Pour se libérer du joug de la domination étrangère, notamment française qui étouffe tous les secteurs de développement de leurs pays depuis plusieurs décennies, le Mali, le Burkina Faso et le Niger, confrontés tous à des crises sécuritaires avec la présence des terroristes qui tuent sans foi ni loi avec leurs parrains étrangers, ont décidé d’unir leurs forces, pour créer une force commune dénommée l’Alliance des Etats du Sahel (AES). Son but est de combattre les ennemis de la paix dans leur espace, protéger leurs pays, leurs ressources et leurs populations pour aller vers un développement meilleur. Mais depuis sa mise sur les fonts baptismaux (AES), le constat qui se dégage est que le sommeil est coupé à des ennemis qui sont opposés à sa création. Les réactions ne se sont pas fait attendre après sa naissance tant en Afrique que dans le reste du monde. Elles (réactions) continuent toujours à se faire pour mettre à l’eau ce projet mal perçu par l’ancienne puissance coloniale (la France). Comme preuve palpable de l’intention de la France de ne pas laisser l’AES émerger ou réussir, la campagne de diffusion de certains messages visant à démontrer la volonté ferme de la France d’envisager un retour dans les pays du Sahel. Cette insistance de la France d’y revenir dans ces trois pays du Sahel dont les forces militaires ont été chassés, n’étonne guerre. Cela sonne simplement le début du déclin ou du règne interminable de la France dans l’AES. Un échec qu’elle a de la peine à digérer. En effet, chassé dans l’AES dénote sans nul doute que son économie étant habitué à puiser de grès ou de force les ressources naturelles et autres dans ces pays, va sentir à la baisse inévitablement.

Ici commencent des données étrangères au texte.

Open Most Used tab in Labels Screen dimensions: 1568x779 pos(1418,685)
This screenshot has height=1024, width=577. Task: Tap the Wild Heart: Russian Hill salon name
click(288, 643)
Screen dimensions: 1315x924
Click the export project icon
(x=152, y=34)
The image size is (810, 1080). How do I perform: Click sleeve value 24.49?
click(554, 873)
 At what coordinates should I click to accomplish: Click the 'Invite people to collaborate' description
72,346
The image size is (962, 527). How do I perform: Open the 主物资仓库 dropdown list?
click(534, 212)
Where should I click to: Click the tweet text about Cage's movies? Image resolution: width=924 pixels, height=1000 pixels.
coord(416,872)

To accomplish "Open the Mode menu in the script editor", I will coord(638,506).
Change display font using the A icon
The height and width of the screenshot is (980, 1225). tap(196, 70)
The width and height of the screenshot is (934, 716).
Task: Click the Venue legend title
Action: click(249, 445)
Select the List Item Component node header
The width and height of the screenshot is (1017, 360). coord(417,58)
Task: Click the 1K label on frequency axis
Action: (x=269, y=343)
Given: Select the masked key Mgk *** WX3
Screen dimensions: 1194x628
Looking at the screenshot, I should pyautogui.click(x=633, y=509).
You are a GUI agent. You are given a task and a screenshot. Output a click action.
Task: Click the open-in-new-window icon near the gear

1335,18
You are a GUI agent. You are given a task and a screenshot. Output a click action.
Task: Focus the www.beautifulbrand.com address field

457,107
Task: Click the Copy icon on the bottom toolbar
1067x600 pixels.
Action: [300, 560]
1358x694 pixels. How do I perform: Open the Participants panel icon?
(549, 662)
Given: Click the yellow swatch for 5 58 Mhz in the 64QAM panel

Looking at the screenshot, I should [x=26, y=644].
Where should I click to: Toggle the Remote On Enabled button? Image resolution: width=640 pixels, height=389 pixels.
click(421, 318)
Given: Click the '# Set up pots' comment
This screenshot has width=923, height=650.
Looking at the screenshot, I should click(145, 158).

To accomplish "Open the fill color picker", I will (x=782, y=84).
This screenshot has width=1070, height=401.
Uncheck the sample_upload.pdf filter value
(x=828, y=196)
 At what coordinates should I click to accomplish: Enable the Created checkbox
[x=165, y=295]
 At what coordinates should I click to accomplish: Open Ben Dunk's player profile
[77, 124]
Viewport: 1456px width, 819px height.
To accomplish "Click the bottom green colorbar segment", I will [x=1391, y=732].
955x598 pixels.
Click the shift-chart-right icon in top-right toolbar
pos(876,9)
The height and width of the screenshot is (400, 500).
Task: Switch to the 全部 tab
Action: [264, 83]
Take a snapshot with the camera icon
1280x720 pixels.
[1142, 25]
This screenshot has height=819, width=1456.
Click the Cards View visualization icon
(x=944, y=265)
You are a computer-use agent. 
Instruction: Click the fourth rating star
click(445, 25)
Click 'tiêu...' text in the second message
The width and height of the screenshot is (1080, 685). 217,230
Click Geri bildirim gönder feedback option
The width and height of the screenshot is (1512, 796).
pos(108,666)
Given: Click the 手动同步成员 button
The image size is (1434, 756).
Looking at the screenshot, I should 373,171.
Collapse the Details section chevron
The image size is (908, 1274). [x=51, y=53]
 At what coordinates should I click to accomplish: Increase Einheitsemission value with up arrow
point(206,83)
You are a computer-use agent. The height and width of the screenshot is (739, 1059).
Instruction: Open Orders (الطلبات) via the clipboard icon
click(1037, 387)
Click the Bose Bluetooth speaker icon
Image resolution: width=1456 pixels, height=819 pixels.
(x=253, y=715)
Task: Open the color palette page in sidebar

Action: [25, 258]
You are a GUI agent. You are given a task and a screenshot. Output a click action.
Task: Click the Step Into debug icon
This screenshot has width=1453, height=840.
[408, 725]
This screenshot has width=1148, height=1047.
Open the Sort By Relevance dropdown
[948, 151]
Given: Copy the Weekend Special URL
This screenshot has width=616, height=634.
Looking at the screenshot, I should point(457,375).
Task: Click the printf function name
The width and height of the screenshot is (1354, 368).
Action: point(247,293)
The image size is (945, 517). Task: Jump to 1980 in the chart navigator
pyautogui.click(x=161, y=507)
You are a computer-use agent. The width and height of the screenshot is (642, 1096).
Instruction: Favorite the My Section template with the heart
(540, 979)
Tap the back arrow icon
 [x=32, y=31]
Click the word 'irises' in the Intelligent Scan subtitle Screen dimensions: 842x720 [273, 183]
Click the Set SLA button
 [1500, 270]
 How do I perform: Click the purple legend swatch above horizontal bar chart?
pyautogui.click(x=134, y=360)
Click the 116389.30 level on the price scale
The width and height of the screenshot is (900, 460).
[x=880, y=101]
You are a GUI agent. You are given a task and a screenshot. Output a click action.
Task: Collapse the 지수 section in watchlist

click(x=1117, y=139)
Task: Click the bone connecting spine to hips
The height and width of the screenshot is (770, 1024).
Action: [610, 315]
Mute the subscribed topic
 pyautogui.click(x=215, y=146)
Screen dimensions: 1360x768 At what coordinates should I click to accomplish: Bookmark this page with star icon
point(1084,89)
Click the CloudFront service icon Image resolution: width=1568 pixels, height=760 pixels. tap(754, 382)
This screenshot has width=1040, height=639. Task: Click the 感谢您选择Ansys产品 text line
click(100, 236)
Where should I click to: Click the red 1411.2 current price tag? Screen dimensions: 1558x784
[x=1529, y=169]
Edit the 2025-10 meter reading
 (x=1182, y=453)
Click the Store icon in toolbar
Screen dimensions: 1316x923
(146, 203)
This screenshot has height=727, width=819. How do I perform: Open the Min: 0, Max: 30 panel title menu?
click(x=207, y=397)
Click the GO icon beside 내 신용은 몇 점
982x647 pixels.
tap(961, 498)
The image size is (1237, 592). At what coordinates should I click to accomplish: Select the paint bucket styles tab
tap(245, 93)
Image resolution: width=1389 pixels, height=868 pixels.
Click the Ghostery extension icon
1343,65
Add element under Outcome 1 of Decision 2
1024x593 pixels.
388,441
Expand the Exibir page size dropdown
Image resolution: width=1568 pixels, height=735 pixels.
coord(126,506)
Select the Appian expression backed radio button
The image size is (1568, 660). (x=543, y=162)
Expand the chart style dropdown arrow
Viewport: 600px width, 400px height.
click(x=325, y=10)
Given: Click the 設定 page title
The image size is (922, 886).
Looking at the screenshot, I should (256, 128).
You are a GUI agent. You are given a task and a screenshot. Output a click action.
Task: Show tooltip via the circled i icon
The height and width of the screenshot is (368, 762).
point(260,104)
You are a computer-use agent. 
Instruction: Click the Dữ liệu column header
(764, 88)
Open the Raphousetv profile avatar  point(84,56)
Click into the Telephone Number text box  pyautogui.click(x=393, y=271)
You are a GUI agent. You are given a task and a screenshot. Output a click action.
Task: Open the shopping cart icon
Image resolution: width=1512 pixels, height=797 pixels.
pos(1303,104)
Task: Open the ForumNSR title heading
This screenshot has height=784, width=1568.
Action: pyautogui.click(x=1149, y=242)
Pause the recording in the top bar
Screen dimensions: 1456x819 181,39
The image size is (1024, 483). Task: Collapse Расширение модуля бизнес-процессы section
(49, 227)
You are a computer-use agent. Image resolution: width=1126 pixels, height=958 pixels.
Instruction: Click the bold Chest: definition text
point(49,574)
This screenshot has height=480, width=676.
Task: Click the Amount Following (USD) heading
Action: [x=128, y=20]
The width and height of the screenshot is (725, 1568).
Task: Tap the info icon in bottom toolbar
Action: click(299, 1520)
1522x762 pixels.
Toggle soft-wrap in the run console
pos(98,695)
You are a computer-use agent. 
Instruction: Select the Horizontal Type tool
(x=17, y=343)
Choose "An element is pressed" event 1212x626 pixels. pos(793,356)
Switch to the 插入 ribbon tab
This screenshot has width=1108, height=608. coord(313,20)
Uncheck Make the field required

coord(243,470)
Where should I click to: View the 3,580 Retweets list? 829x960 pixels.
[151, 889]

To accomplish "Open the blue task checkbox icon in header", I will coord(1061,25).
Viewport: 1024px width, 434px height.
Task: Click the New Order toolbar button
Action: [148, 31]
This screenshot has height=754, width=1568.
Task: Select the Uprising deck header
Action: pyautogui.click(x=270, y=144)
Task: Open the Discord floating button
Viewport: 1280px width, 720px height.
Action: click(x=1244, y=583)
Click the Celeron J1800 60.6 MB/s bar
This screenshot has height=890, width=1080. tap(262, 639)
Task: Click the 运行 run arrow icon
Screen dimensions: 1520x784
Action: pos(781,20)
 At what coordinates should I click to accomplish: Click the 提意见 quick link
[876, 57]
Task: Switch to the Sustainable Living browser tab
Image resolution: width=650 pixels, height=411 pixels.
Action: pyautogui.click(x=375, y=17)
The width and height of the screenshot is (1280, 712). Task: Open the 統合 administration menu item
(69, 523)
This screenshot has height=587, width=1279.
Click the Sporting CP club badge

Pour ne pas perdre cette partie importante du Sahel donc qui draine des ressources faramineuses dont elle veut avoir le contrôle ou le monopole, la France, comme elle sait le faire, ne se sent pas vaincue. Elle continue ses manœuvres à travers des campagnes de manipulation et des déclarations sensationnelles dont la dernière vient d’un haut responsable militaires de l’hexagone qui avertit avec insistance le retour de la France au Sahel. Une déclaration dont il ne faut pas prendre au pied de la lettre connaissance le niveau de fonction que ce dernier occupe au sein de l’Armée Française. Ce haut gradé de l’armée Française estime qu’il faut créer les conditions nécessaires pour un retour aussi vite que possible dans le Sahel. Mais il a oublié de tirer les laçons des raisons qui ont fait que les forces françaises ont été sonnées de quitter au Mali, au Burkina et au Niger. Il a oublié aussi de s’interroger aussi pourquoi la Minusma, Barkhane, ont été chassés du Mali. Des départs qui ont vu dans ces pays cités dessus la situation sécuritaire s’améliorer avec moins des camps attaqués, moins de villages attaqués et incendiés, moins de civils tués, etc.
Avec la détermination de ce haut gradé de l’armée Français, il est clair comme l’eau de roche que la France et ses amis internes de ces pays, ne parviennent plus à dormir ; leurs sommeils sont coupés.
Cette confession de ce haut gradé conforte davantage les autorités maliennes dans leur vision de refondation. Le peuple malien doit donc continuer à soutenir les autorités de la transition malgré le contexte extrêmement difficile pour le pays avec son corollaire de vie chère, de coupures récurrentes d’électricité, de manque de ressources financières, etc.
Les dirigeants des trois pays de l’AES doivent rester plus jamais que vigilants, parce que l’ennemi n’est pas allé, il rode autour, cherche une petite défaillance de leur part pour revenir et s’y installer. Ce qui sera très fatal tant pour eux dirigeants d’abord, et pour leurs populations. Ils doivent faire face aux montagnes de chantages, de pièges des politiques internes et externes ; ils doivent faire face aux pressions, difficultés pour redonner à leurs populations la vraie indépendance qui leur manquait depuis plus de soixante ans. Les Etats membres de l’AES doivent se donner comme priorité la sauvegarde de la souveraineté de leurs pays et le retour à la paix, à la stabilité, à la cohésion sociale, au vivre ensemble, afin d’amorcer leurs développements. En somme, les chefs d’Etats de l’AES doivent tout mettre en œuvre pour éviter à la recolonisation de nos pays. Relever ce défi ne pourra se faire sans les peuples qui ont toujours joué leurs rôles ; mais qui doivent le faire encore plus pour protéger ses trois chefs d’Etats qui sont à la tête de leurs pays.